When two or more vaccines are mixed together in the same formulation, the two vaccines can interfere. This most frequently occurs with live attenuated vaccines, where one of the vaccine components is more robust than the others and suppresses the growth and immune response to the other components. This phenomenon was first noted in the trivalent Sabin polio vaccine, where the amount of serotype 2 virus in the vaccine had to be reduced to stop it from interfering with the "take" of the serotype 1 and 3 viruses in the vaccine.[13] This phenomenon has also been found to be a problem with the dengue vaccines currently being researched,[when?] where the DEN-3 serotype was found to predominate and suppress the response to DEN-1, -2 and -4 serotypes.[14]
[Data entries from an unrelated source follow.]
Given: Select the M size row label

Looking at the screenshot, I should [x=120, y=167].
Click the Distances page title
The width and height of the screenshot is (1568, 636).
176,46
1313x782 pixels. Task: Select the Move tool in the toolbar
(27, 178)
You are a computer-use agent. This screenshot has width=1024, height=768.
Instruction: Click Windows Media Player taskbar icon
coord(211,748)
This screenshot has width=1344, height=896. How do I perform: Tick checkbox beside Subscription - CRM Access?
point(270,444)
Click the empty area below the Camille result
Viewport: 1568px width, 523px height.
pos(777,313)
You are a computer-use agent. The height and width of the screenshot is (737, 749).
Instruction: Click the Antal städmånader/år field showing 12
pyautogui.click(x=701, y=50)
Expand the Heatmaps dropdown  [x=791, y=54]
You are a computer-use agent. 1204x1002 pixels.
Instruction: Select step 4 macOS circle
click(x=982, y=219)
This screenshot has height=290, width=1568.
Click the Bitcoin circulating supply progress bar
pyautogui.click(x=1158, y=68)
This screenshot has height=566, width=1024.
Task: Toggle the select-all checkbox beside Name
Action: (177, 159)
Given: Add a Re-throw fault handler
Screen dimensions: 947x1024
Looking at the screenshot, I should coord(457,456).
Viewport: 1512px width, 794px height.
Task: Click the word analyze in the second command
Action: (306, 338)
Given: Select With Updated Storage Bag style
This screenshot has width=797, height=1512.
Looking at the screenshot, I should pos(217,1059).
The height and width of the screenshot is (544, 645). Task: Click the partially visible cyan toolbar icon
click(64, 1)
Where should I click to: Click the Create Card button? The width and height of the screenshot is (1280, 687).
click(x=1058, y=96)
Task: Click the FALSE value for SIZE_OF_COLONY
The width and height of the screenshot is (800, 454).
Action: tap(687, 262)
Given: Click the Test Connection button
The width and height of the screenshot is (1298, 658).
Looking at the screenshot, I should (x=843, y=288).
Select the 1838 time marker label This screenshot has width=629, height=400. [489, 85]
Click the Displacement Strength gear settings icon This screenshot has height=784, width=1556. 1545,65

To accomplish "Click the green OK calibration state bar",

Vaccines have contributed to the eradication of smallpox, one of the most contagious and deadly diseases known to man. Other diseases such as rubella, polio, measles, mumps, chickenpox, and typhoid are nowhere near as common as they were a hundred years ago. As long as the vast majority of people are vaccinated, it is much more difficult for an outbreak of disease to occur, let alone spread. This effect is called herd immunity. Polio, which is transmitted only between humans, is targeted by an extensive eradication campaign that has seen endemic polio restricted to only parts of four countries (Afghanistan, India, Nigeria and Pakistan).[1] The difficulty of reaching all children as well as cultural misunderstandings, however, have caused the anticipated eradication date to be missed several times.
Schedule
Main article: Vaccination schedule
For country-specific information on vaccination policies and practices, see: Vaccination policy
In order to provide best protection, children are recommended to receive vaccinations as soon as their immune systems are sufficiently developed to respond to particular vaccines, with additional "booster" shots often required to achieve "full immunity". This has led to the development of complex vaccination schedules. In the United States, the Advisory Committee on Immunization Practices, which recommends schedule additions for the Centers for Disease Control and Prevention, recommends routine vaccination of children against: hepatitis A, hepatitis B, polio, mumps, measles, rubella, diphtheria, pertussis, tetanus, HiB, chickenpox, rotavirus, influenza, meningococcal disease and pneumonia.[15] The large number of vaccines and boosters recommended (up to 24 injections by age two) has led to problems with achieving full compliance. In order to combat declining compliance rates, various notification systems have been instituted and a number of combination injections are now marketed (e.g., Pneumococcal conjugate vaccine and MMRV vaccine), which provide protection against multiple diseases.